Réaliste sans voyeurisme et bien élaboré dans le récit pour éprouver les situations tendues tombées sur le statut du jeune Many, Bébé Tigre sait brosser une chronique adolescente intelligente qui fluctue vers le drame social dès que la route de la liberté rétrécit pour l'acculer au mur.
Il n'est pas qu'un simple ado, il possède le statut de mineur isolé étranger qui lui accorde droit et protection sur le sol jusqu'à ses 18 ans parce qu'il est arrivé sans ses représentants légaux mais il n'a pas pour autant la nationalité française, un enjeu conséquent au cœur du film.


La thématique liée aux migrants s'éclaire et s'approfondit par une juridiction quelque peu méconnue en alliant un pôle de personnages consacré à une vue globale de la problématique (le juge des enfants à l'aide sociale, l'éducateur spécialisé, la famille d'accueil, le passeur et les clandestins). Dans la relation Many/Kamal semblable à celle d'un père à son fils, c'est l'ambiguïté qui prend le dessus parce que le premier a été sauvé par le second visible dès la première séquence en le jetant droit dans les filets de l'assistance sociale bien qu'il demeure un personnage répréhensible par la continuité de ses activités.
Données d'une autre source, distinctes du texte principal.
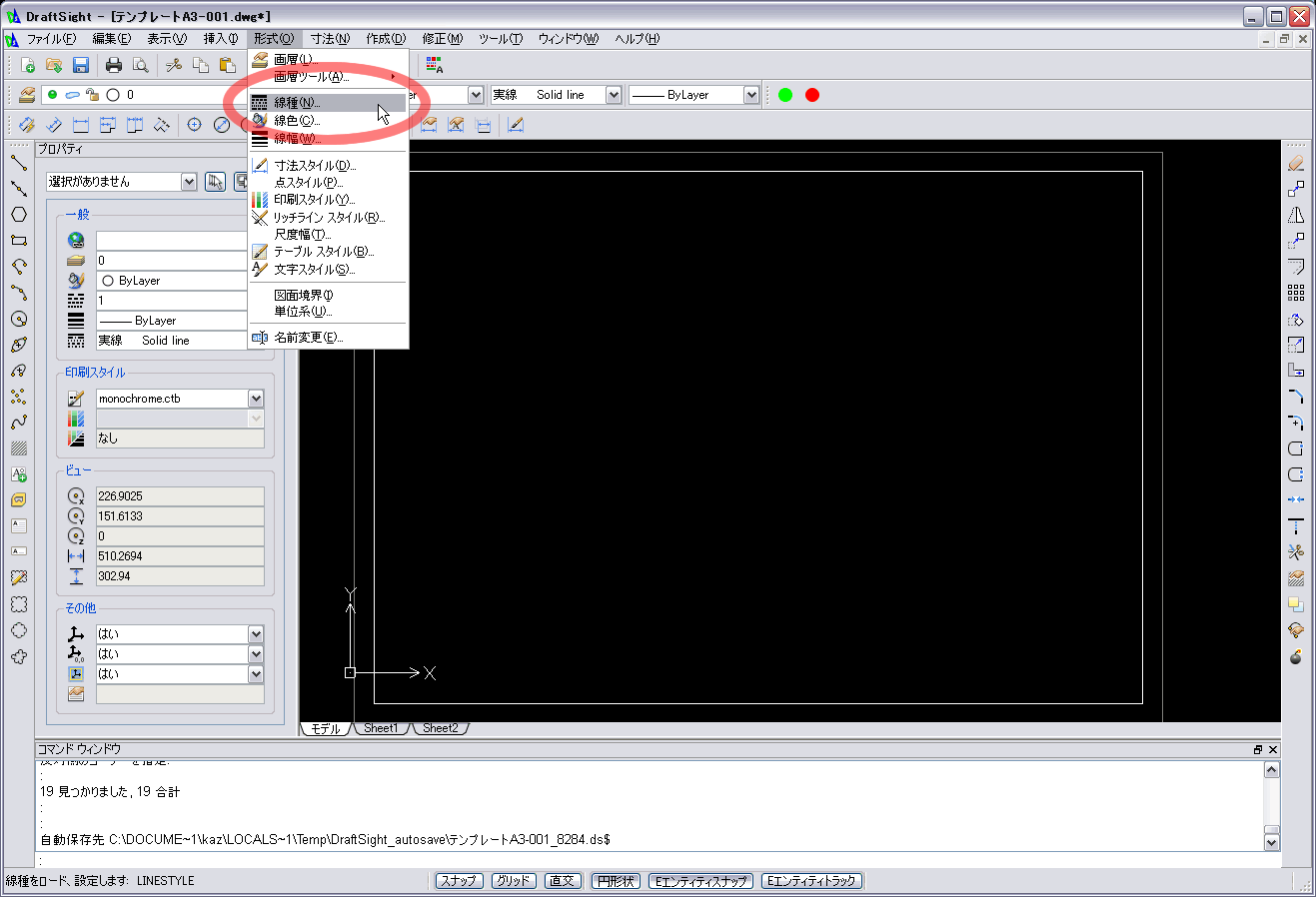Select the Polygon tool in left toolbar
1316x897 pixels.
click(18, 215)
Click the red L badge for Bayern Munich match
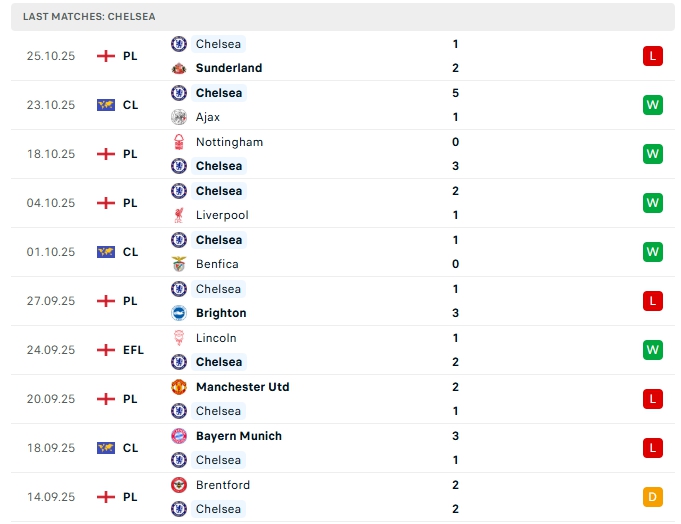 point(652,448)
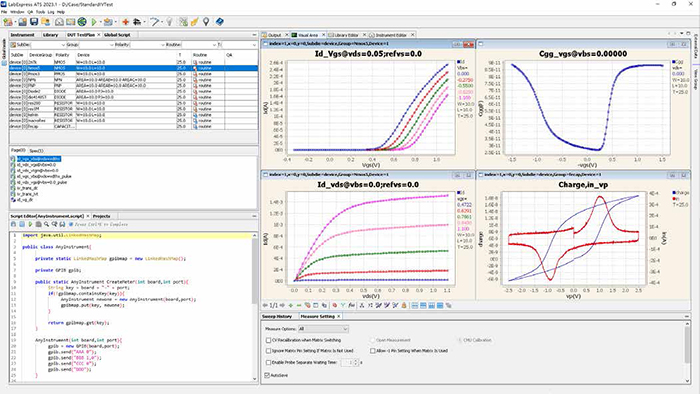
Task: Click the globe icon in the main toolbar
Action: (x=82, y=21)
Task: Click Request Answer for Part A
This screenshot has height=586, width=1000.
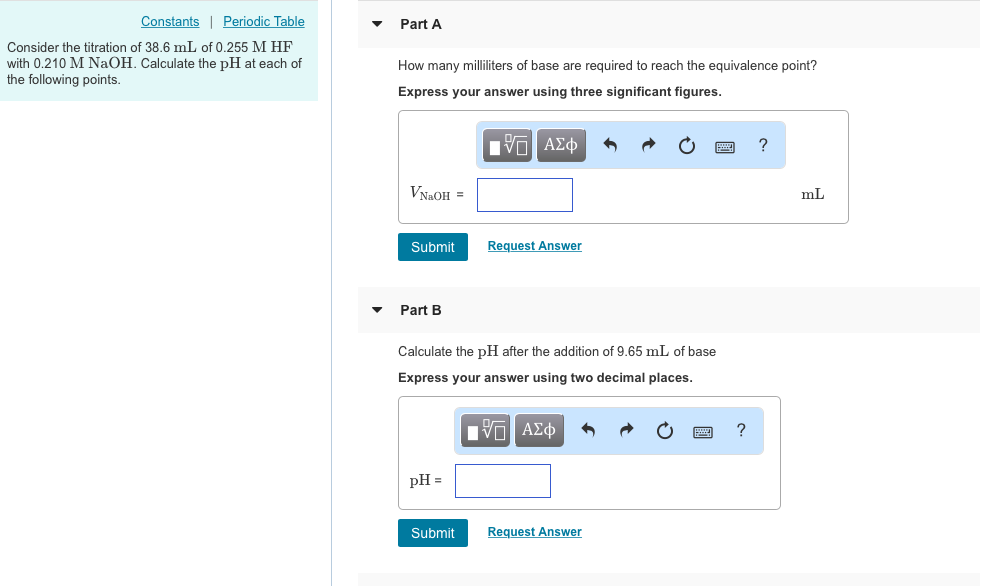Action: [x=534, y=245]
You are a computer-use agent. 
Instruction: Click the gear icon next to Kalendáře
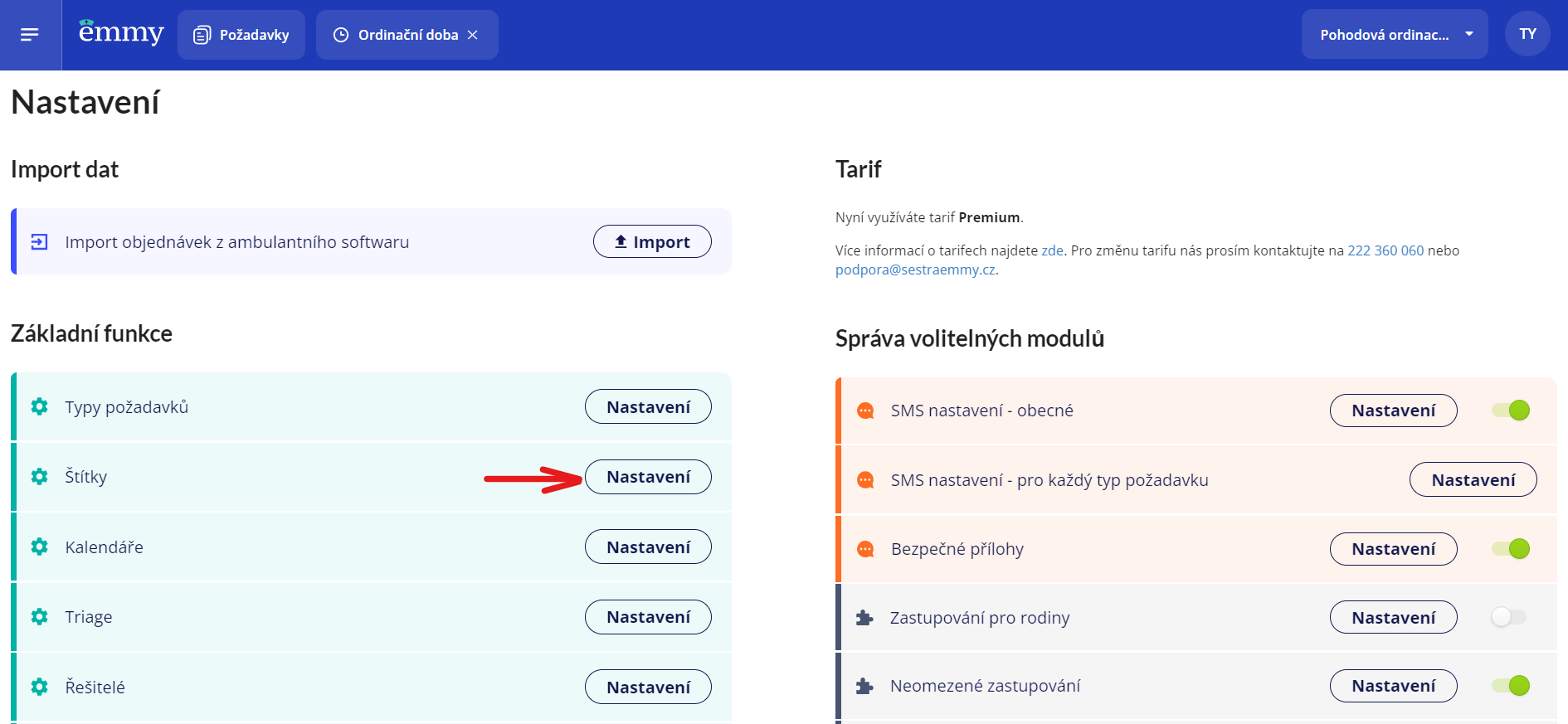point(39,547)
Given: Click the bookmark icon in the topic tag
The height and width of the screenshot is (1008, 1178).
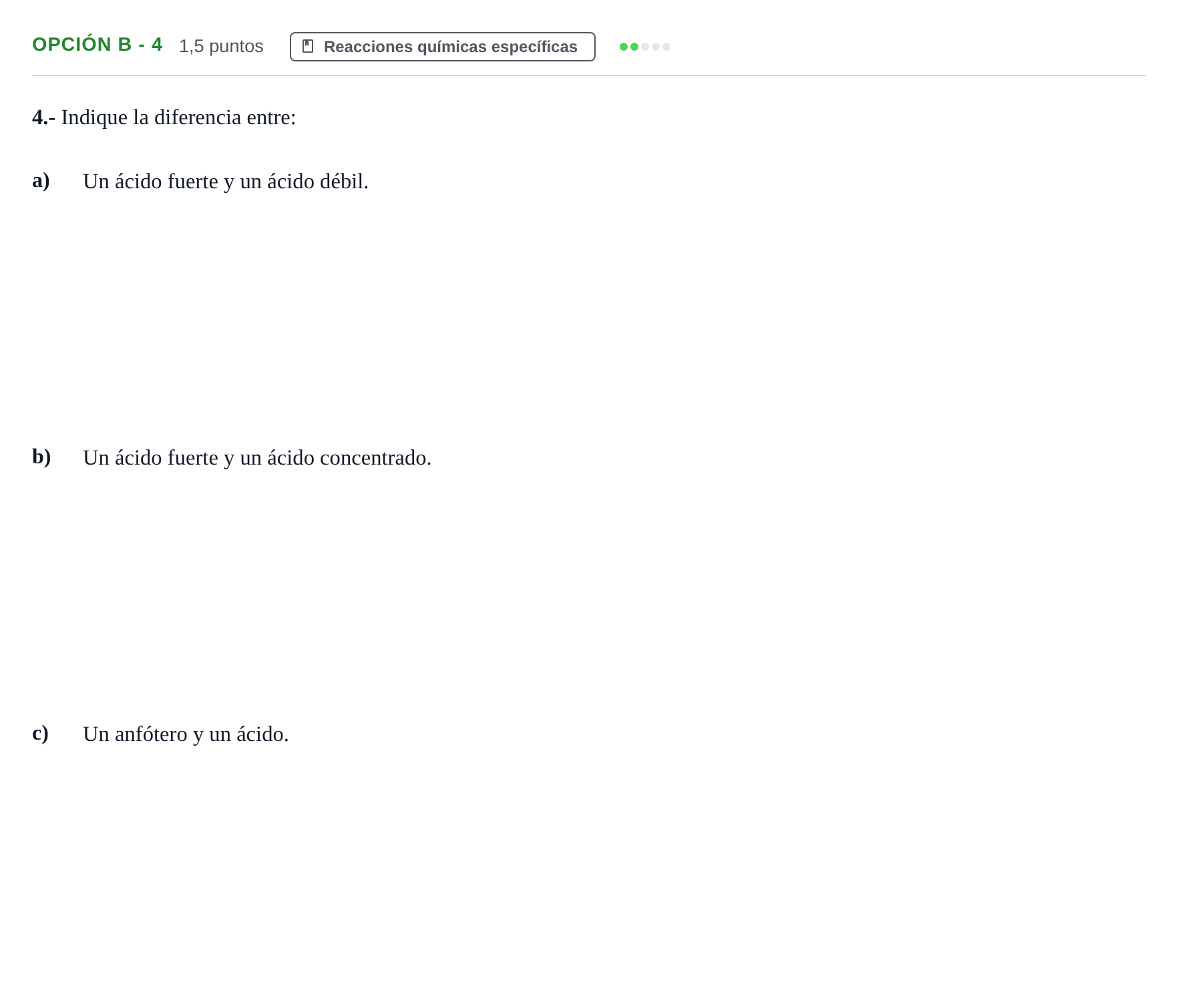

À Many de faire le bon choix dans son dilemme moral.


L'intégration est aussi une donnée importante du film placée sur le territoire de la Seine Saint Denis riche en diversité, voir la très belle séquence des élèves habillés dans leurs vêtements traditionnels suivie par la déclaration d'amour en chanson Pendjab de Many. La réalisation met en valeur la culture des Sikhs. Les coutumes, son temple et la musique est une belle manière de souligner son quotidien qui s'équilibre avec l'environnement où il s'est fait une place depuis deux ans.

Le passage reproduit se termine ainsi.